• Problem:
Print nothing except the line holding "The height and width of the screenshot is (1374, 868)." and the lines that come after it in the material below, and leave the pictures out.

Listed records Block Start

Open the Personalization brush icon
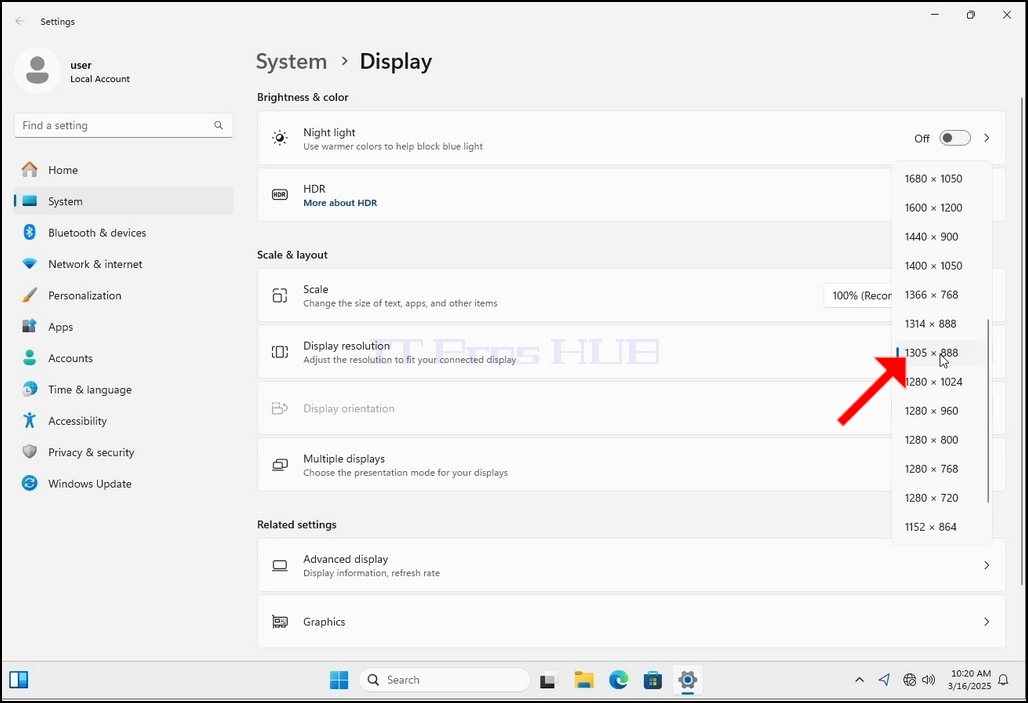The height and width of the screenshot is (703, 1028). pyautogui.click(x=30, y=295)
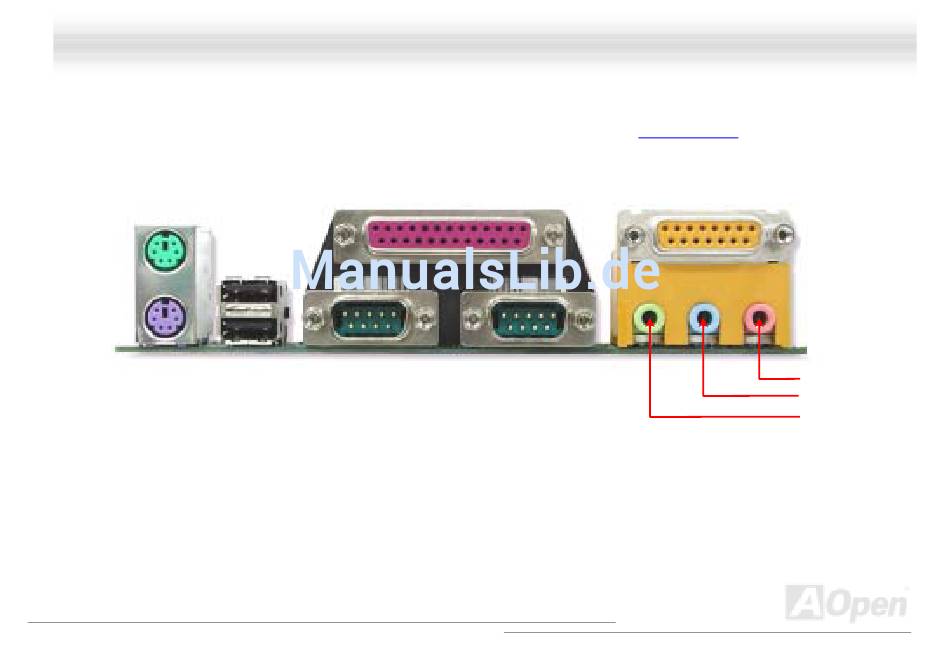
Task: Select the lower USB port
Action: click(x=250, y=328)
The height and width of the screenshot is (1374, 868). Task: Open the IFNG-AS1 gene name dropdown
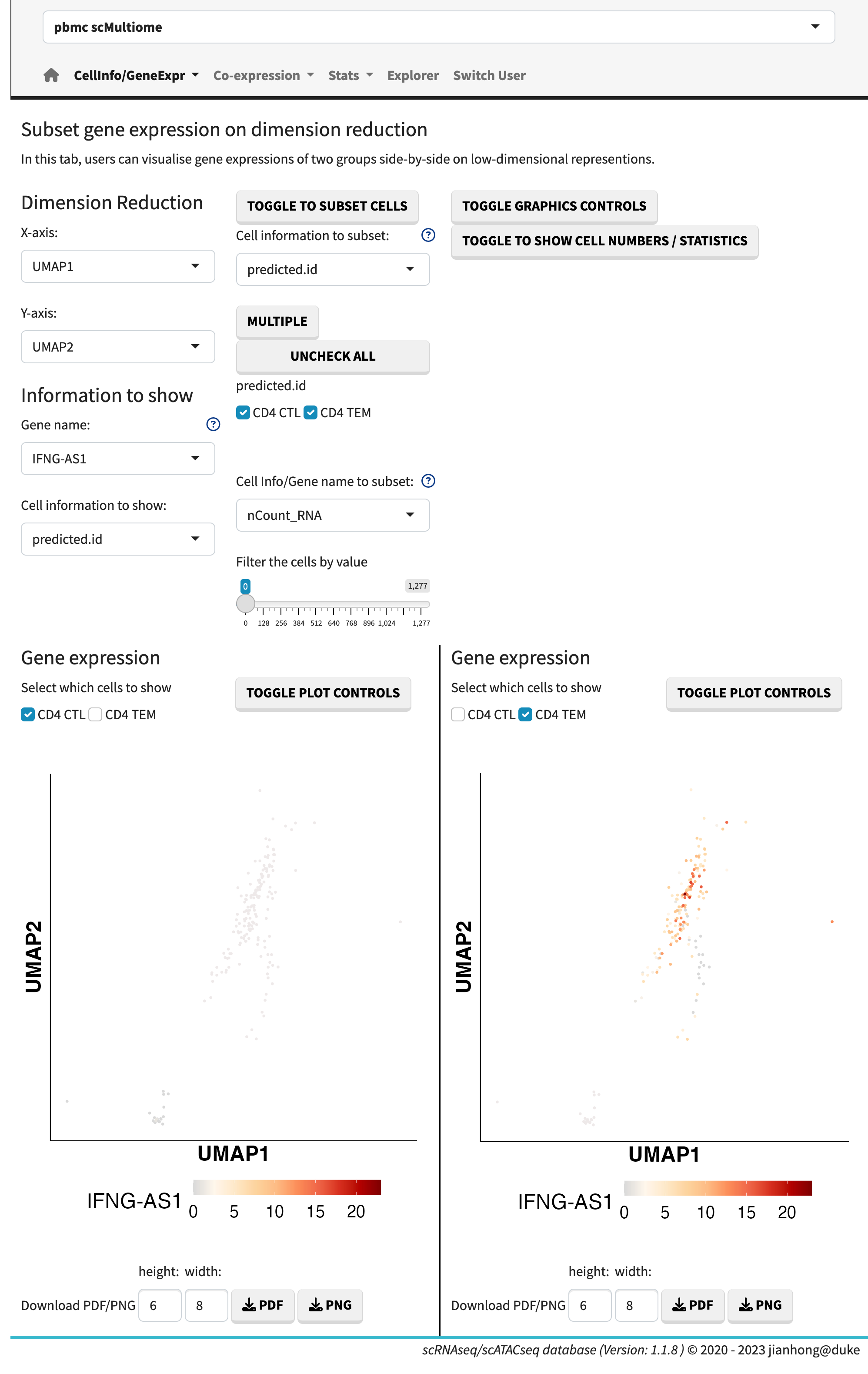tap(117, 458)
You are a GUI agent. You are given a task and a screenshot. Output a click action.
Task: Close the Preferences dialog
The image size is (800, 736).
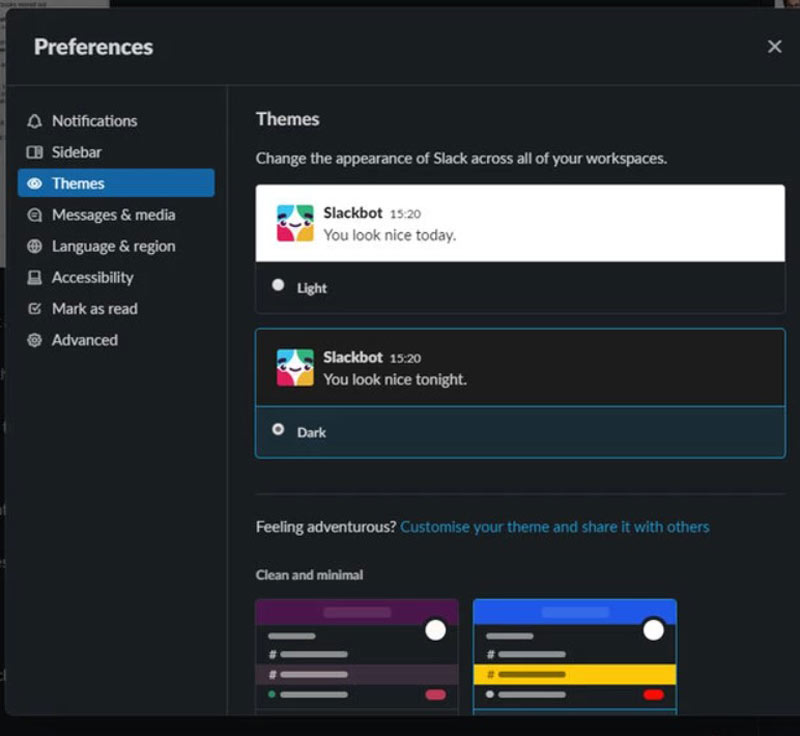[x=774, y=47]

Listed records Block End

• Exercise solution:
The height and width of the screenshot is (1374, 868). Task: Open the IFNG-AS1 gene name dropdown
tap(117, 458)
You are a GUI agent. You are given a task and a screenshot. Output a click action.
Task: Close the Preferences dialog
The image size is (800, 736).
[x=774, y=47]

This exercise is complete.